Many readers of this post will remember the ‘breaking point’ poster used by UKIP before the referendum with a picture of migrants and asylum seekers trotting across the Western Balkans. That poster was a tipping point in the debate. The EU was associated with chaos and open borders – both for EU citizens and third country nationals.

From a legal perspective, there is a certain irony in the ‘breaking point’ poster. My argument will be that while Brexit can facilitate legal control over the entry and stay of EU citizens, it need not necessarily make it easier for the UK to control the immigration of third-country nationals, including asylum seekers. It might even, paradoxically, render control of immigration by non-Europeans more difficult to some extent.

Status Quo: Extended Opt-out

The legal background of the irony is easy to explain: from a legal perspective, the UK has always retained widespread control of its external borders insofar as the entry and stay of third-country nationals is concerned, since the UK rejected to participate in the border-free Schengen area. It did not sign up to the Schengen Implementing Convention of 1990 and it secured an opt out when the letter was integrated into the framework of the European Union on the occasion of the Treaty of Amsterdam.

Moreover, successive British governments decided not to participate in most legislative initiatives on immigration, visas and border controls in the so-called area of freedom, security and justice, which have been adopted during the past 15 years and which have substantially reshaped the immigration law systems of countries in continental Europe. The UK does not participate, for instance, in the Family Reunion Directive, the Long-Term Residents Directive, the Blue Card scheme for highly qualified migrants or any other instrument facilitating the entry or stay of third-country nationals. The UK can decide autonomously the nationals of which country are subject to visa requirements, are allowed to take up employment or have to leave the UK. There is little primary or secondary law limiting UK sovereignty in this respect.
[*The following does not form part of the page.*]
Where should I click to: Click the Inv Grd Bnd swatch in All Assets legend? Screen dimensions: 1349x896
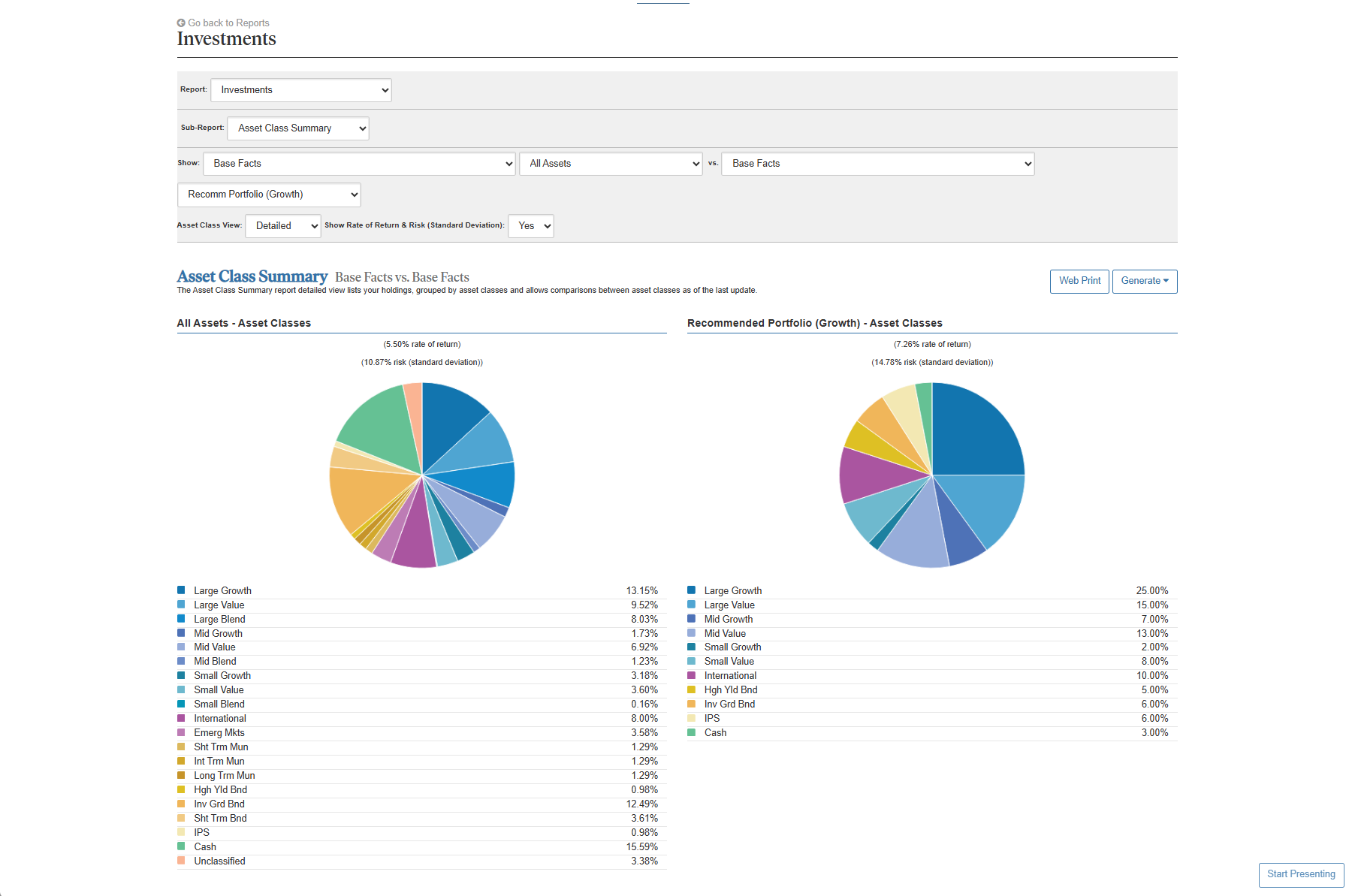pyautogui.click(x=181, y=804)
The situation is different for the ECHR and corresponding limits to state discretion, on the basis of Articles 3 and 8 ECHR, on the expulsion of those staying illegally, including suspects of terrorism. That is why Theresa May was promoting a departure from the ECHR (or at least a repeal of the Human Rights Act) when she was Home Secretary. Leaving the ECHR (or repealing the Human Rights Act) might have extended UK sovereignty over third-country national somewhat (albeit with a considerable constitutional price-tag attached). By contrast, leaving the EU won’t change much regarding immigration control.
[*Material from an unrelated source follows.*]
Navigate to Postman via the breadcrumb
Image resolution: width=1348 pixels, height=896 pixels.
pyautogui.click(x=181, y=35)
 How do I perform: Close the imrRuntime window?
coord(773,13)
Brexit: Loss of the Opt-in Option

What is more, the UK might even lose regulatory leverage post-Brexit insofar as immigration controls vis-à-vis third-country nationals are concerned. The underlying reason is simple: at the time of the Treaty of Amsterdam, the British government of Tony Blair secured not only an opt out from the Schengen regime. It also won an opt in option for all immigration, visa, asylum and border control measures, which are not inseparably linked to the abolition of border controls. This opt in option of was reinforced by the Treaty of Lisbon which established an hitherto unprecedented option of ‘cherry picking’ in the field of justice and home affairs legislation. The UK has used this opt in option quite extensively – and selectively – over the years, including during the time when Theresa May was Home Secretary.
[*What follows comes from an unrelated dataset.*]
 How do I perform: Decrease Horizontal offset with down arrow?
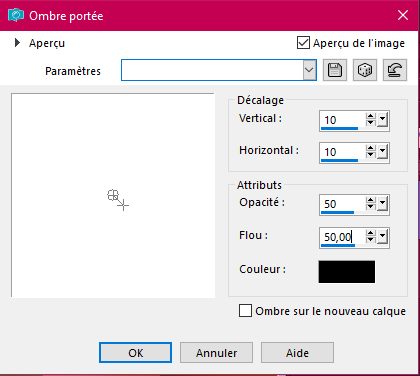point(370,155)
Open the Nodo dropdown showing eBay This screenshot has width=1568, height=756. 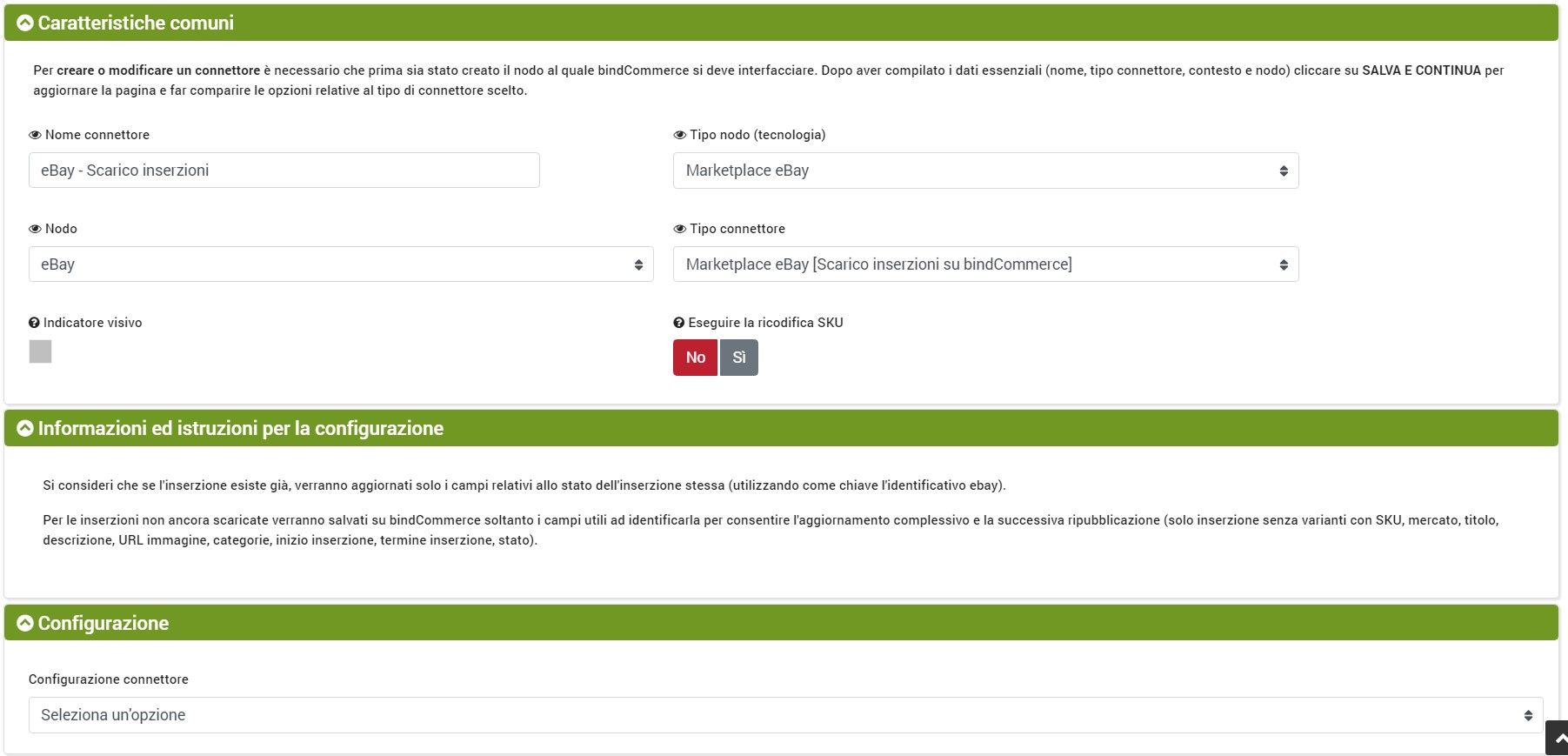(x=341, y=264)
This selective opt in practice focused on those measures enhancing the control powers of states, such as the Schengen Information System (SIS), in which the UK participates although it never signed up to order-free travel. The UK also subscribed to many EU measures against illegal immigration, while not being bound by the rules on legal migration. Most importantly, the UK participates in the Dublin regulation without, however, contributing to the solidarity measures, such as the relocation decisions on resettling 160,000 asylum seekers from Greece and Italy to other Member States. To be sure, the Dublin system was originally based upon a convention outside the EU framework, but it ceased to exist as an instrument of public international law when it was supplanted by EU legislation in which the UK participated.

In short, British participation in justice and home affairs was highly selective and lopsided: it enhanced state control without promoting the rights of migrants and refugees. As a member of the EU, the UK could use the justice and home affairs Protocols to enhance control of its external borders towards other Member States through à la carte participation. The irony is that Brexit will reverse these dynamics.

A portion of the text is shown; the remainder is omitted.